Al Morone rincrebbe d'essere stato preceduto, e stette qualche momento sopra pensiero, poi disse al Bibiena:
--Ma che cosa è venuta a far qui costei?
--È presto pensato: per impetrare la grazia a favore del marito.
--Se è presto pensato, non sarà presto creduto, illustrissimo, giacchè se il santo padre aveva interesse per dieci alla morte del Baglione, costei ne deve aver avuto per cento, a dir poco.
--Credo bene che ciò sia; ma intanto ella è qui per il fine che v'ho detto.

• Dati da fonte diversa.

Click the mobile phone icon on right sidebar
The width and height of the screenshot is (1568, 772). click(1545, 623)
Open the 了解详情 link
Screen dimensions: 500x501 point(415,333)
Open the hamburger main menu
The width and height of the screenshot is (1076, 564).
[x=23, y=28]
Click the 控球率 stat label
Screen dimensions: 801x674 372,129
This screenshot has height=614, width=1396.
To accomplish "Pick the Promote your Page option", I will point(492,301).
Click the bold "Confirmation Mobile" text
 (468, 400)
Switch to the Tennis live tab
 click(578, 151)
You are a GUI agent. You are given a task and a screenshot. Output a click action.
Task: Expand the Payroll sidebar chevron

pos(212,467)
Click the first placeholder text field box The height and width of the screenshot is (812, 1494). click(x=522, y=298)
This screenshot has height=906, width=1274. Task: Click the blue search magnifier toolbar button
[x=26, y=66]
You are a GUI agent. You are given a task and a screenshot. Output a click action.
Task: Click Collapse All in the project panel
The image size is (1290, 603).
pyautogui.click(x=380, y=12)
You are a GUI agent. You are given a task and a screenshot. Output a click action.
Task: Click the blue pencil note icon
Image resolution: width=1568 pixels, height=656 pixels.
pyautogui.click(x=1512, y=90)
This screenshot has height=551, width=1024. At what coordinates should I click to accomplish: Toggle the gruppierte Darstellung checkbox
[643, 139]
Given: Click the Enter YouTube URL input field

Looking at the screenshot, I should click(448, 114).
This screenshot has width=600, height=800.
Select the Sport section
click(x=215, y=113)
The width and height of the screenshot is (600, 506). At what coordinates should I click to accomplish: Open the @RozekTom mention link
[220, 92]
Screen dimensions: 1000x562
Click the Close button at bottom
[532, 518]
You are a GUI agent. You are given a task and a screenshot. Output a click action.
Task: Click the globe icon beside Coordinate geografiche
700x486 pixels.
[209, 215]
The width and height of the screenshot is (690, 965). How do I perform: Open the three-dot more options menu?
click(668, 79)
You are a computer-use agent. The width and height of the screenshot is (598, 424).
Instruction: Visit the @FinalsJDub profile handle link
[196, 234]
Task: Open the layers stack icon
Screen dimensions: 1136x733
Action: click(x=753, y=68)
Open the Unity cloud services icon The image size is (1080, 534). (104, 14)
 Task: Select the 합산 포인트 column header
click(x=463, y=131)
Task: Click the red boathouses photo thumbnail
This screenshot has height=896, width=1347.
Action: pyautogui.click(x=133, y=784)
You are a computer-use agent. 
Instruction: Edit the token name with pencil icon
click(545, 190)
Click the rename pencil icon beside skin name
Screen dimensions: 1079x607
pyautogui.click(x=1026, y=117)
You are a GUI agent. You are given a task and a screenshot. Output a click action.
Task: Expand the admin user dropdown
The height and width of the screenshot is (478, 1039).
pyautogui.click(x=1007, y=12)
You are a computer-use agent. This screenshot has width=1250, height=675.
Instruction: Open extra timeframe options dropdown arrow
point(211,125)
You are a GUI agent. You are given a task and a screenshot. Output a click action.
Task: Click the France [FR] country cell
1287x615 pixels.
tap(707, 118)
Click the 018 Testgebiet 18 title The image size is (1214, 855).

Uno squillo di campanello venuto dal gabinetto del pontefice troncò questo dialogo e gli altri che si facevano da tante persone. I camerari di servigio entrarono allora nel gabinetto in fretta. Quando l'usciale fu aperto, facendosi un gran silenzio nell'anticamera, s'udì il suono della voce della Ginevra Bentivoglio, e alcune parole del santo padre. Per udirle meglio facciamo d'entrarvi anche noi.
Seduto accanto ad una tavola, nell'attitudine precisa in cui lo vediamo ritratto nella tela di Rafaello, papa Leone, appena vide spuntare dal vestibolo i due camerari, lor si volse dicendo:
Trasmetterete tosto quest'ordine al cardinale tesoriere.
Nel pronunciare le quali parole, sporse un foglio ad uno di loro due, che al suo cenno uscirono colla prestezza onde v'entrarono.